__DATA SECTION__:

──────────

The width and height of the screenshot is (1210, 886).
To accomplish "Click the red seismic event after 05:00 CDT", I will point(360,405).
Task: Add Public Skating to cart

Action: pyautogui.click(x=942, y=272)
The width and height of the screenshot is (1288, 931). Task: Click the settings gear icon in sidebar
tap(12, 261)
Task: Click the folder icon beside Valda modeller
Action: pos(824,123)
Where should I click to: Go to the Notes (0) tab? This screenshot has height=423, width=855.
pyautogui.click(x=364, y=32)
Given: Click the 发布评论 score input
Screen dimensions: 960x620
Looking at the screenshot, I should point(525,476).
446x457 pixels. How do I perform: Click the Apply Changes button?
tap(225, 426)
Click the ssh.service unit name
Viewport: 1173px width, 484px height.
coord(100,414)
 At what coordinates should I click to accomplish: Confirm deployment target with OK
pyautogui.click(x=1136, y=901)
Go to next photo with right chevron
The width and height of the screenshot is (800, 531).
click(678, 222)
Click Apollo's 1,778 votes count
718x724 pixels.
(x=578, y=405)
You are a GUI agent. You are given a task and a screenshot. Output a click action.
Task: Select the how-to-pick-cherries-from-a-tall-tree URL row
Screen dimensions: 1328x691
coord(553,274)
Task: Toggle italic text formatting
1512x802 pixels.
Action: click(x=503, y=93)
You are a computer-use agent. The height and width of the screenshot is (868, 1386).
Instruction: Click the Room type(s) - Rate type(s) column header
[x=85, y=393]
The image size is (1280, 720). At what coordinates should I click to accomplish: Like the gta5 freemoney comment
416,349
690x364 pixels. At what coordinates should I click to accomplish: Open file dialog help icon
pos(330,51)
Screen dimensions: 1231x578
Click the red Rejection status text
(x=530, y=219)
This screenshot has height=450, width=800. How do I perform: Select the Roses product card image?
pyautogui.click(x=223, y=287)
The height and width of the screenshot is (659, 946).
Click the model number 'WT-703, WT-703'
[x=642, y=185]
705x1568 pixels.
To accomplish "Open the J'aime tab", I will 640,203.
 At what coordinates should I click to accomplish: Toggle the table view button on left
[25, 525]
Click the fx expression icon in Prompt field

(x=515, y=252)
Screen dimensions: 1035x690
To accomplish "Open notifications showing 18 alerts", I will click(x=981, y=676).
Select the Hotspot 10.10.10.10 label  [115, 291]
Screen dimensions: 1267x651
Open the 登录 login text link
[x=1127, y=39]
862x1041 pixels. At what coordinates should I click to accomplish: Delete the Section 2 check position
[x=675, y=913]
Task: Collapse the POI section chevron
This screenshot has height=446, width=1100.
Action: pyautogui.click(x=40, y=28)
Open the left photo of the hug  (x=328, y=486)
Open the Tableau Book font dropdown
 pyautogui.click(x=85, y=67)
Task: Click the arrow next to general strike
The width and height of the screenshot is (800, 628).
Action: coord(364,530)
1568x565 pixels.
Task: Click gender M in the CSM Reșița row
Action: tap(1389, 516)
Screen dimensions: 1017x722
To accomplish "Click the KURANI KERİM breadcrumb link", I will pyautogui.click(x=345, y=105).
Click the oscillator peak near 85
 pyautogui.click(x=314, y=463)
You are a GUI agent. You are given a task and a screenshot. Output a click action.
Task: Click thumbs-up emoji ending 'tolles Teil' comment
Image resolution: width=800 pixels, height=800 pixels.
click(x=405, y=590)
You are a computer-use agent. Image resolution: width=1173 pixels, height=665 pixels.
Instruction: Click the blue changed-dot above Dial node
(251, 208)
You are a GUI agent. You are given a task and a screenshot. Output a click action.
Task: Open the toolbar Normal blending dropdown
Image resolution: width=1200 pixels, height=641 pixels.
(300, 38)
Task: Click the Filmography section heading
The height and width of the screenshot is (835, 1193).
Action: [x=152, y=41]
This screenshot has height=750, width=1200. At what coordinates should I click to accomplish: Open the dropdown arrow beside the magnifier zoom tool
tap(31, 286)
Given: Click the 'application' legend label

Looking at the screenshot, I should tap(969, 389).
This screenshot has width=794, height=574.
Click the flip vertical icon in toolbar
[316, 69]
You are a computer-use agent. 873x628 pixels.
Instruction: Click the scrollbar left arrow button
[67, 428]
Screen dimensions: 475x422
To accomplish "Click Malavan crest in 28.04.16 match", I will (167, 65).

──────────

All of the material above should be repeated word for word.

The width and height of the screenshot is (1210, 886).
To accomplish "Click the red seismic event after 05:00 CDT", I will point(360,405).
Task: Add Public Skating to cart

Action: pyautogui.click(x=942, y=272)
The width and height of the screenshot is (1288, 931). Task: Click the settings gear icon in sidebar
tap(12, 261)
Task: Click the folder icon beside Valda modeller
Action: pos(824,123)
Where should I click to: Go to the Notes (0) tab? This screenshot has height=423, width=855.
pyautogui.click(x=364, y=32)
Given: Click the 发布评论 score input
Screen dimensions: 960x620
Looking at the screenshot, I should point(525,476).
446x457 pixels. How do I perform: Click the Apply Changes button?
tap(225, 426)
Click the ssh.service unit name
Viewport: 1173px width, 484px height.
coord(100,414)
 At what coordinates should I click to accomplish: Confirm deployment target with OK
pyautogui.click(x=1136, y=901)
Go to next photo with right chevron
The width and height of the screenshot is (800, 531).
click(678, 222)
Click Apollo's 1,778 votes count
718x724 pixels.
(x=578, y=405)
You are a GUI agent. You are given a task and a screenshot. Output a click action.
Task: Select the how-to-pick-cherries-from-a-tall-tree URL row
Screen dimensions: 1328x691
coord(553,274)
Task: Toggle italic text formatting
1512x802 pixels.
Action: click(x=503, y=93)
You are a computer-use agent. The height and width of the screenshot is (868, 1386).
Instruction: Click the Room type(s) - Rate type(s) column header
[x=85, y=393]
The image size is (1280, 720). At what coordinates should I click to accomplish: Like the gta5 freemoney comment
416,349
690x364 pixels. At what coordinates should I click to accomplish: Open file dialog help icon
pos(330,51)
Screen dimensions: 1231x578
Click the red Rejection status text
(x=530, y=219)
This screenshot has height=450, width=800. How do I perform: Select the Roses product card image?
pyautogui.click(x=223, y=287)
The height and width of the screenshot is (659, 946).
Click the model number 'WT-703, WT-703'
[x=642, y=185]
705x1568 pixels.
To accomplish "Open the J'aime tab", I will 640,203.
 At what coordinates should I click to accomplish: Toggle the table view button on left
[25, 525]
Click the fx expression icon in Prompt field

(x=515, y=252)
Screen dimensions: 1035x690
To accomplish "Open notifications showing 18 alerts", I will click(x=981, y=676).
Select the Hotspot 10.10.10.10 label  [115, 291]
Screen dimensions: 1267x651
Open the 登录 login text link
[x=1127, y=39]
862x1041 pixels. At what coordinates should I click to accomplish: Delete the Section 2 check position
[x=675, y=913]
Task: Collapse the POI section chevron
This screenshot has height=446, width=1100.
Action: pyautogui.click(x=40, y=28)
Open the left photo of the hug  (x=328, y=486)
Open the Tableau Book font dropdown
 pyautogui.click(x=85, y=67)
Task: Click the arrow next to general strike
The width and height of the screenshot is (800, 628).
Action: coord(364,530)
1568x565 pixels.
Task: Click gender M in the CSM Reșița row
Action: tap(1389, 516)
Screen dimensions: 1017x722
To accomplish "Click the KURANI KERİM breadcrumb link", I will pyautogui.click(x=345, y=105).
Click the oscillator peak near 85
 pyautogui.click(x=314, y=463)
You are a GUI agent. You are given a task and a screenshot. Output a click action.
Task: Click thumbs-up emoji ending 'tolles Teil' comment
Image resolution: width=800 pixels, height=800 pixels.
click(x=405, y=590)
You are a computer-use agent. Image resolution: width=1173 pixels, height=665 pixels.
Instruction: Click the blue changed-dot above Dial node
(251, 208)
You are a GUI agent. You are given a task and a screenshot. Output a click action.
Task: Open the toolbar Normal blending dropdown
Image resolution: width=1200 pixels, height=641 pixels.
(300, 38)
Task: Click the Filmography section heading
The height and width of the screenshot is (835, 1193).
Action: [x=152, y=41]
This screenshot has height=750, width=1200. At what coordinates should I click to accomplish: Open the dropdown arrow beside the magnifier zoom tool
tap(31, 286)
Given: Click the 'application' legend label

Looking at the screenshot, I should tap(969, 389).
This screenshot has width=794, height=574.
Click the flip vertical icon in toolbar
[316, 69]
You are a computer-use agent. 873x628 pixels.
Instruction: Click the scrollbar left arrow button
[67, 428]
Screen dimensions: 475x422
To accomplish "Click Malavan crest in 28.04.16 match", I will (167, 65).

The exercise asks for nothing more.